ESG report #7: Wahl-Nachlese | Grüne Versicherer | Schonfristen

Hinter uns liegt eine ziemlich grüne Woche. Vergangenen Freitag zogen mehr als eine halbe Million Menschen – wahlweise Schüler, Lehrer oder auch "Omas for Future" – zum Aktionstag mit Klimaschutz-Transparenten durchs Land. Und am großen Wahlsonntag wuchs der grüne Balken mit 14,8 Prozent im Vergleich zu 2017 (8,9 Prozent) beachtlich. Zwar bleibt wie erwartet die große Kanzleramtsrochade aus, dennoch sind die Grünen vom einstigen Ökotrupp mit Randgruppencharme in den vergangenen Jahren immer weiter zur Volkspartei angeschwollen.
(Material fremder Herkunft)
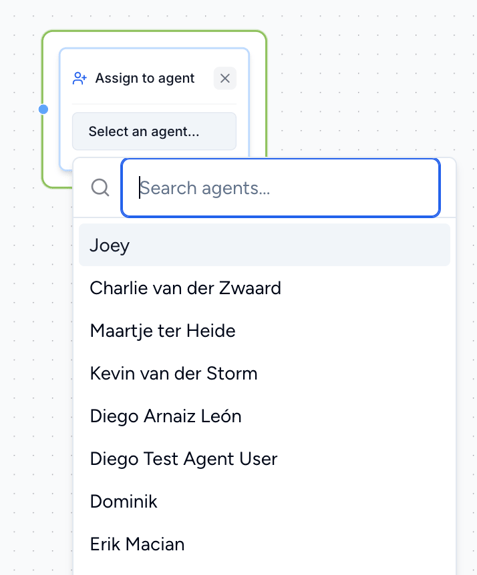Select Kevin van der Storm
The width and height of the screenshot is (477, 575).
pos(264,373)
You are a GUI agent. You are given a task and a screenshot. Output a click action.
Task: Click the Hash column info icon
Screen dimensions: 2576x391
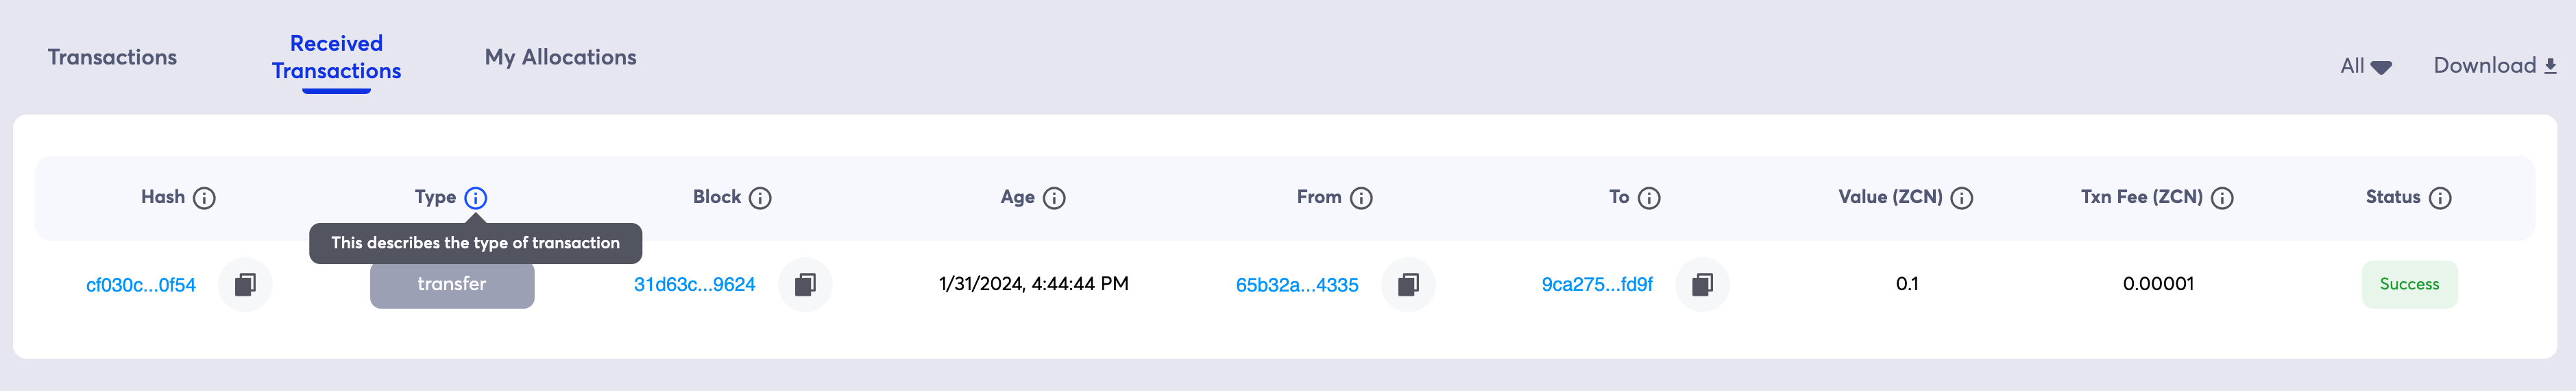(x=204, y=198)
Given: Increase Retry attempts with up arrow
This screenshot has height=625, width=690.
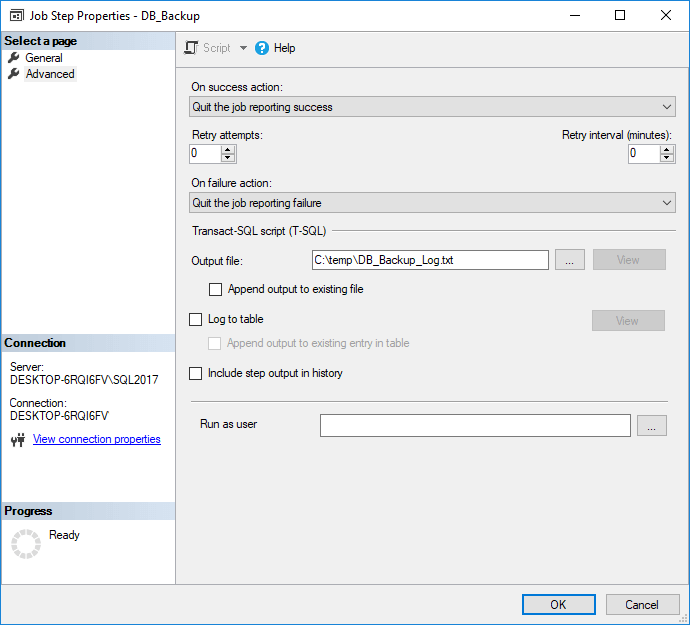Looking at the screenshot, I should (228, 149).
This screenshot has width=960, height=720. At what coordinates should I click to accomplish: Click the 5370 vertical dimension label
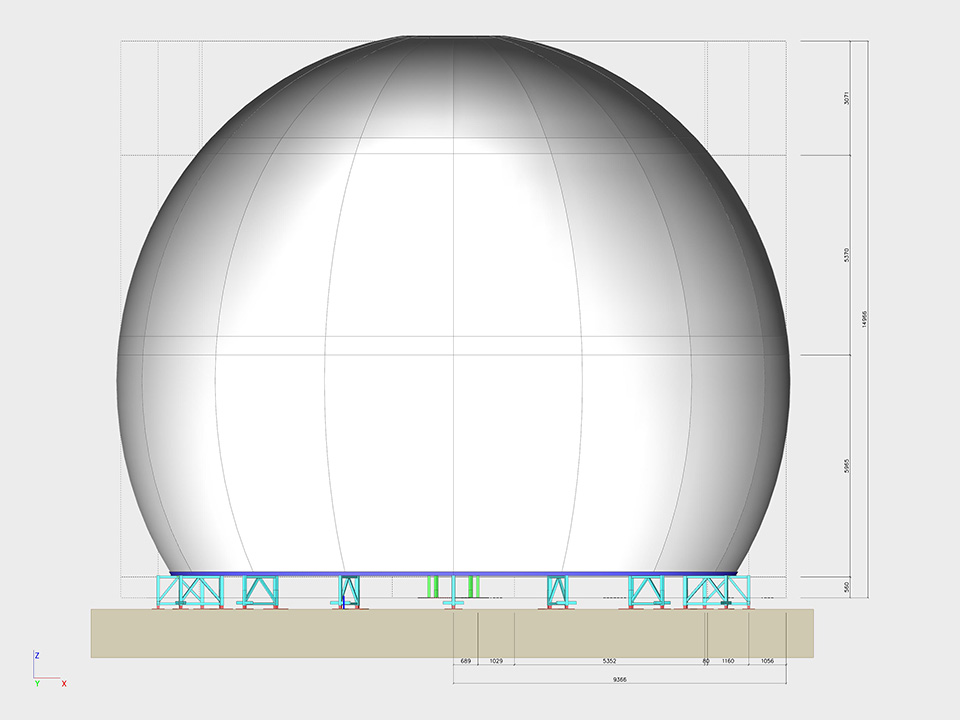tap(847, 255)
Von den jungen Wählern unter 25 Jahren hat ein knappes Viertel sie gewählt. Kurzum: Der gesellschaftspolitische Druck, Nachhaltigkeit und Klimapolitik in den Mittelpunkt zu stellen, steigt in Deutschland zusehends. Das entsprechende Angebot der Finanzbranche wächst derweil vergleichsweise verhalten.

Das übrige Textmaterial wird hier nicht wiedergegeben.